After the line containing "This screenshot has width=1462, height=812.", write nothing more; before it, reproduce every line of the material below exactly, starting with the first.

>>>

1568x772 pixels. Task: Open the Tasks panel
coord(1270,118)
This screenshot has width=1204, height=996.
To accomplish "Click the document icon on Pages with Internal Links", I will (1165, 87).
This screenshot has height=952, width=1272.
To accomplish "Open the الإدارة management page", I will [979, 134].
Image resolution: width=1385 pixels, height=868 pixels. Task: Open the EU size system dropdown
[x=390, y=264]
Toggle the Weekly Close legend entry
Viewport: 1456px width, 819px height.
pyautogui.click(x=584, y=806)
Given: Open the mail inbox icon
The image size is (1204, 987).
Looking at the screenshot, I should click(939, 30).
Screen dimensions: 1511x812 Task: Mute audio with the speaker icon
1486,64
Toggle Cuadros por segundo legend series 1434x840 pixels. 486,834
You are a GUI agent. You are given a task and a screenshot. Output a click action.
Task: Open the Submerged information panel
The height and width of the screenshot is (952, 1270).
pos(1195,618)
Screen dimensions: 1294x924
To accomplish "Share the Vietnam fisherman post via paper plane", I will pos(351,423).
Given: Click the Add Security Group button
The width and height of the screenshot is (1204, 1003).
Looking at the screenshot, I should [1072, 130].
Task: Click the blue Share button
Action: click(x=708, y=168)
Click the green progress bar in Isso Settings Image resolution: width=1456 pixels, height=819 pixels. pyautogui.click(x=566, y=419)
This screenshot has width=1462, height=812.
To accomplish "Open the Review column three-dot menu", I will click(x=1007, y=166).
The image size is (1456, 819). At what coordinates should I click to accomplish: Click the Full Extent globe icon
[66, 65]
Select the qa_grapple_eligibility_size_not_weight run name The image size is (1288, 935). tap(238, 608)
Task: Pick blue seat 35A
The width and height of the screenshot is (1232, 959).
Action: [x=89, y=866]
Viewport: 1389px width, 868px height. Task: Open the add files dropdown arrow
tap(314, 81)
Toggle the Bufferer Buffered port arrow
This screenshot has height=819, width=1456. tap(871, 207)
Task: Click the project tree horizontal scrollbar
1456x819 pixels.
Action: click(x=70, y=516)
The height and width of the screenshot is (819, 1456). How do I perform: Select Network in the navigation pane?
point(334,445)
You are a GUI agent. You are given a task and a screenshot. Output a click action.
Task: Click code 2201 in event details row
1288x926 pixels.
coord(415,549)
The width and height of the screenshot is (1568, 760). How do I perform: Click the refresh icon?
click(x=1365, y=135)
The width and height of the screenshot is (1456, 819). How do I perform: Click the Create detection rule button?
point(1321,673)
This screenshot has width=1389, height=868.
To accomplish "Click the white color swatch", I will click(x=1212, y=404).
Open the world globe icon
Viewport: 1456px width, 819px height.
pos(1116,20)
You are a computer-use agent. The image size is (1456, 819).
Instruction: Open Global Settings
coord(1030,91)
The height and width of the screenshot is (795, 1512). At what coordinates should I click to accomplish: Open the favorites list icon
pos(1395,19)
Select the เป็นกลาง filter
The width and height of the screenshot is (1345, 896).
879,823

<<<

▶ **Written response**:
1568x772 pixels. Task: Open the Tasks panel
coord(1270,118)
This screenshot has width=1204, height=996.
To accomplish "Click the document icon on Pages with Internal Links", I will (1165, 87).
This screenshot has height=952, width=1272.
To accomplish "Open the الإدارة management page", I will [979, 134].
Image resolution: width=1385 pixels, height=868 pixels. Task: Open the EU size system dropdown
[x=390, y=264]
Toggle the Weekly Close legend entry
Viewport: 1456px width, 819px height.
pyautogui.click(x=584, y=806)
Given: Open the mail inbox icon
The image size is (1204, 987).
Looking at the screenshot, I should click(939, 30).
Screen dimensions: 1511x812 Task: Mute audio with the speaker icon
1486,64
Toggle Cuadros por segundo legend series 1434x840 pixels. 486,834
You are a GUI agent. You are given a task and a screenshot. Output a click action.
Task: Open the Submerged information panel
The height and width of the screenshot is (952, 1270).
pos(1195,618)
Screen dimensions: 1294x924
To accomplish "Share the Vietnam fisherman post via paper plane", I will pos(351,423).
Given: Click the Add Security Group button
The width and height of the screenshot is (1204, 1003).
Looking at the screenshot, I should [1072, 130].
Task: Click the blue Share button
Action: click(x=708, y=168)
Click the green progress bar in Isso Settings Image resolution: width=1456 pixels, height=819 pixels. pyautogui.click(x=566, y=419)
This screenshot has width=1462, height=812.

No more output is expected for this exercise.